(Stored items)
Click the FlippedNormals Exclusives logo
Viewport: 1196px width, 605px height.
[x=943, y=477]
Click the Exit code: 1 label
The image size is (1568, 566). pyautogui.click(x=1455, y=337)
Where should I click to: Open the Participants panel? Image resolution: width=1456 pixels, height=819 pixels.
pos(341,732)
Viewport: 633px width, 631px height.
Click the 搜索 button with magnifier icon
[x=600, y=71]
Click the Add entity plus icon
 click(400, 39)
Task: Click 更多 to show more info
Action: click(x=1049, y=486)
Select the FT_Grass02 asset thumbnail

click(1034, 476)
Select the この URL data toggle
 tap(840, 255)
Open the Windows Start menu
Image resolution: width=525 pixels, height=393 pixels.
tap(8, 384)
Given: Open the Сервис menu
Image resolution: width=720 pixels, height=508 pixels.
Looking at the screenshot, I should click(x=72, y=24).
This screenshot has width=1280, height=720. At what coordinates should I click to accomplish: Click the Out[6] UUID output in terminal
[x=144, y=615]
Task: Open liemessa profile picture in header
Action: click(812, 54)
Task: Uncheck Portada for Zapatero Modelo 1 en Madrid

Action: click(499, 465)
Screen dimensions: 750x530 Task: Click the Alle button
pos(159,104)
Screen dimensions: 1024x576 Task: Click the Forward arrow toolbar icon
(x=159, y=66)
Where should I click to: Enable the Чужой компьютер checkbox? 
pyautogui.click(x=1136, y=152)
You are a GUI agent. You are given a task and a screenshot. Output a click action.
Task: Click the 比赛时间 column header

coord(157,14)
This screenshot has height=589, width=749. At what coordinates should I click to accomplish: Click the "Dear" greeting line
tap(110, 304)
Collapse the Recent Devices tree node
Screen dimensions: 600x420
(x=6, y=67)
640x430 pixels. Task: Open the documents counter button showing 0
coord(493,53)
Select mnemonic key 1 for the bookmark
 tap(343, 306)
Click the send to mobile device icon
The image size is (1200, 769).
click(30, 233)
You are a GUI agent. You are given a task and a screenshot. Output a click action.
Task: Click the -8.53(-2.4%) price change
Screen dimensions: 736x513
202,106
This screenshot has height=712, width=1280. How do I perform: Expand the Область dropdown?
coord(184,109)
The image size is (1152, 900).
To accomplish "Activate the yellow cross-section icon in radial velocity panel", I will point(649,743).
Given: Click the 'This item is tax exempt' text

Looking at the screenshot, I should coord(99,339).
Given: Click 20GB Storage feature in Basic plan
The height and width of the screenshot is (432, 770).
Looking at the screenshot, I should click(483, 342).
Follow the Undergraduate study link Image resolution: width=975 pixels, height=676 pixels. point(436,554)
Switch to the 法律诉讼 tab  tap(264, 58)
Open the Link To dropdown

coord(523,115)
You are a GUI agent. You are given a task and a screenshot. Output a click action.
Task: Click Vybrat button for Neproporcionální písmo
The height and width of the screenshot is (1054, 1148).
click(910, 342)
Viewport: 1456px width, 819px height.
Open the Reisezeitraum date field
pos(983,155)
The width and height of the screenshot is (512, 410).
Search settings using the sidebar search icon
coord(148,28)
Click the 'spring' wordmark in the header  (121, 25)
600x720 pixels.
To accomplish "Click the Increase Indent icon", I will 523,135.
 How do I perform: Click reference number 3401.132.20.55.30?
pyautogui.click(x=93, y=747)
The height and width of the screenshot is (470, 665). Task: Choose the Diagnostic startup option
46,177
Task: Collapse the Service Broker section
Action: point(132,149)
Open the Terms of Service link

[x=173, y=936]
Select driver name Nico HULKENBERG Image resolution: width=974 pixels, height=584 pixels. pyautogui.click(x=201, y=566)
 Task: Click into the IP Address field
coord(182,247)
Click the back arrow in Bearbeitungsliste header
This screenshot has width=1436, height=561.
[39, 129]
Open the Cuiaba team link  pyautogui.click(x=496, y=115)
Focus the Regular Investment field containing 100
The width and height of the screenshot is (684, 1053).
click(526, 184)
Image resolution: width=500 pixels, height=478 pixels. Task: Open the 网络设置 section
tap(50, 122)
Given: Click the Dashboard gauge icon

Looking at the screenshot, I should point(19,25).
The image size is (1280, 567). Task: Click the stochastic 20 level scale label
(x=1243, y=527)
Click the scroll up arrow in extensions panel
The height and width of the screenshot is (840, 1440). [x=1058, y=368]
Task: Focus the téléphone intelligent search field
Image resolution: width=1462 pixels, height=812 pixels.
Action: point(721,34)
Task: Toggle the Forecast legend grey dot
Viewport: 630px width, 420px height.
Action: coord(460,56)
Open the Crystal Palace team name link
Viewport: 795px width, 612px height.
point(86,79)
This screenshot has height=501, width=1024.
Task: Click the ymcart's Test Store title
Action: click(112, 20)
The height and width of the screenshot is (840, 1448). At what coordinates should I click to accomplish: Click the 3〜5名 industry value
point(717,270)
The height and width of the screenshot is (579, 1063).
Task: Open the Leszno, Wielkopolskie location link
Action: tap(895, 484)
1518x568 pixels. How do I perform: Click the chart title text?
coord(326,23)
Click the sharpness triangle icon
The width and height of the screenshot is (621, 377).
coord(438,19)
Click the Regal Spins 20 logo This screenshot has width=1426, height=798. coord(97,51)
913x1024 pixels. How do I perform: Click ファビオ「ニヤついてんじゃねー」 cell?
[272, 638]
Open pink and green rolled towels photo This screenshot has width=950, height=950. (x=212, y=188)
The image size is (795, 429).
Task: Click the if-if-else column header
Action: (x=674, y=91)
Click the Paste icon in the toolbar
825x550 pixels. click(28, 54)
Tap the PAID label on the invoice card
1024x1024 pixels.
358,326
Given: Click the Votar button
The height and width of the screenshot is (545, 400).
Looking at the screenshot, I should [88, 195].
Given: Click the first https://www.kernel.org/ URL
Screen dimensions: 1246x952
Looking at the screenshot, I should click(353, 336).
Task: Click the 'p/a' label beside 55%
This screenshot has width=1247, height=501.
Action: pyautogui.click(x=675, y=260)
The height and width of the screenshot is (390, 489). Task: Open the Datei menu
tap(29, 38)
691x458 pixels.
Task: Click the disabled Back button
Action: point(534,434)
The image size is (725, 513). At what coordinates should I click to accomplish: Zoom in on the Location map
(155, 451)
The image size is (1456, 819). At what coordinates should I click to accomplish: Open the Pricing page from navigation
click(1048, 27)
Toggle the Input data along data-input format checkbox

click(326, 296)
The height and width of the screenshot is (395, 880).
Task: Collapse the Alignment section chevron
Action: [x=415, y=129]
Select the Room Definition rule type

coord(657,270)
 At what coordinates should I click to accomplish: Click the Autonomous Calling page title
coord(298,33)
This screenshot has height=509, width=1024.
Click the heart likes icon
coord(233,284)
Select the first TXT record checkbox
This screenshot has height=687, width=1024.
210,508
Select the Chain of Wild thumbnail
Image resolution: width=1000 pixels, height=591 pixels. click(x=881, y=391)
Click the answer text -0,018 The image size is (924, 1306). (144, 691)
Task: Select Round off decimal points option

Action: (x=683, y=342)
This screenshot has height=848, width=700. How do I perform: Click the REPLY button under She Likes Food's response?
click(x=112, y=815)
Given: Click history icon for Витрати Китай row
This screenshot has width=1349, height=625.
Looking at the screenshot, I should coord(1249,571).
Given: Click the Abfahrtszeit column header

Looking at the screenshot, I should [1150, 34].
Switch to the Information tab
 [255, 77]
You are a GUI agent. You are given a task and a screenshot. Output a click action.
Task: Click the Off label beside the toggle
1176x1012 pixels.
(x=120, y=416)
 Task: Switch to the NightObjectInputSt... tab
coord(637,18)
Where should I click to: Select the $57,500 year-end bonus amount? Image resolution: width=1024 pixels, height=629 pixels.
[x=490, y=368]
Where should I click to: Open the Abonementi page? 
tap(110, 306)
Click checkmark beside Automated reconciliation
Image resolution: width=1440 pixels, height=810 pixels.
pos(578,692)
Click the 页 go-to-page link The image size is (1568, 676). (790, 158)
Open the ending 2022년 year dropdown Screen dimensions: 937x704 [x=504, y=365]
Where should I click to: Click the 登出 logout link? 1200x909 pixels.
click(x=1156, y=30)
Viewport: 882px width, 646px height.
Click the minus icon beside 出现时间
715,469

**Task description**. Only the lines above from the one with "1518x568 pixels. How" through the one with "Click the Regal" should be duplicated, character for character.

**Result for this task**.
1518x568 pixels. How do I perform: Click the chart title text?
coord(326,23)
Click the sharpness triangle icon
The width and height of the screenshot is (621, 377).
coord(438,19)
Click the Regal Spins 20 logo This screenshot has width=1426, height=798. coord(97,51)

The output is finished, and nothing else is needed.